Séminaire Philbio
Nous aurons le plaisir d'accueillir Sergei Shevchenko (chercheur indépendant) pour une présentation en anglais intitulée: Biological Instability between (Epi)Genome and Environment.
Résumé : Modern biology is increasingly compelled to move beyond the traditional focus on the relationship between the genome and the environment. On the one hand, research has uncovered greater biological stability than what might be inferred from genome sequences and assessments of environmental factors. For example, the much-debated 'missing heritability problem' highlights that family studies demonstrate human behavioral traits and disease risks to be more heritable than what genome-wide association studies predict. On the other hand, biological instability is also difficult to predict based on genetic predisposition and environmental factors. For example, cancer researchers note that only a third of the variation in cancer risk can be explained by environmental factors and the patient's genome, with the remaining two-thirds attributed to chance. This 'unpredictable' variation, similar to the 'missing heritability problem,' can be termed the 'missing variability problem.'
The challenge of predicting the instability of biological agents is important not only in cancer research but also in studies of emerging pathogens. Historically, orthogenetic theories often addressed the challenge of predicting future variability in biological agents. This focus was particularly encouraged by early Soviet science’s interest in formulating general laws of evolution - not only in nature but also in society and language. In this context, biologist Lev Berg worked on the theory of such predictions, while applied scholars aligned with Lysenkoism developed ways to manage biological instability. Synthetic evolutionary theories established a framework for probabilistic predictions of future variability at the level of macro-populations rather than individual agents.

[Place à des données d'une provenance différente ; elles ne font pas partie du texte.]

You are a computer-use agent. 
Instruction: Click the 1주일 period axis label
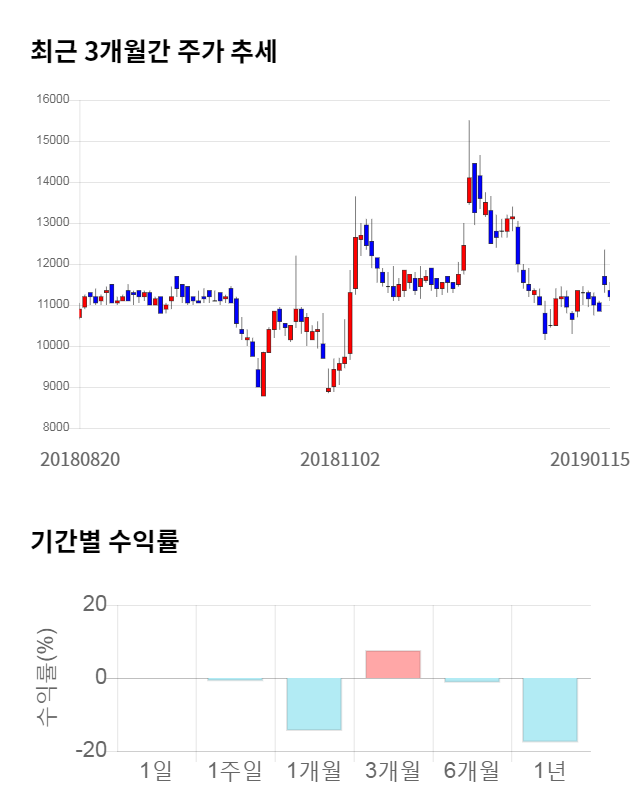click(235, 770)
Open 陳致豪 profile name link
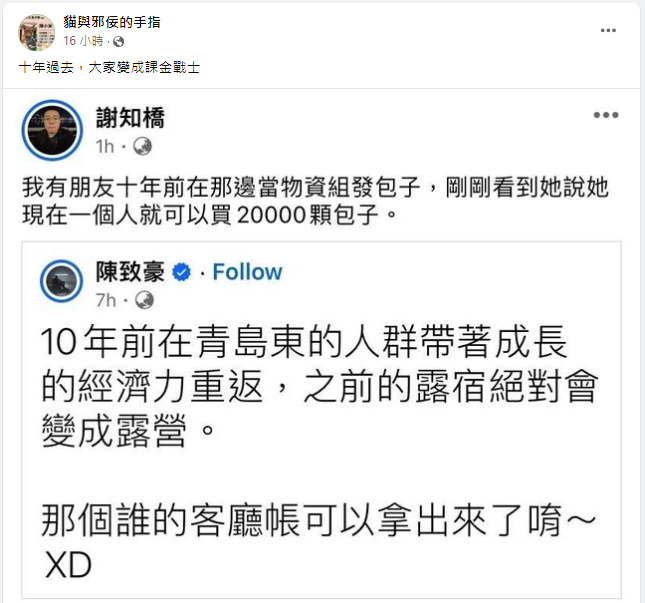The height and width of the screenshot is (603, 645). [x=130, y=272]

To some extent, these features of the two evolutionist approaches can be found respectively in the Tissue Organization Field Theory and Somatic Mutation Theory. The former views tumorigenesis as a result of disruptions in ‘the rules’ of tissue development, while the latter focuses on the probability of genetic mutations and the survival of cells under environmental pressure. I propose the perspective of attributing instability to the cells themselves, considering the assessment of their metastatic potential as an imprecise but localized prediction.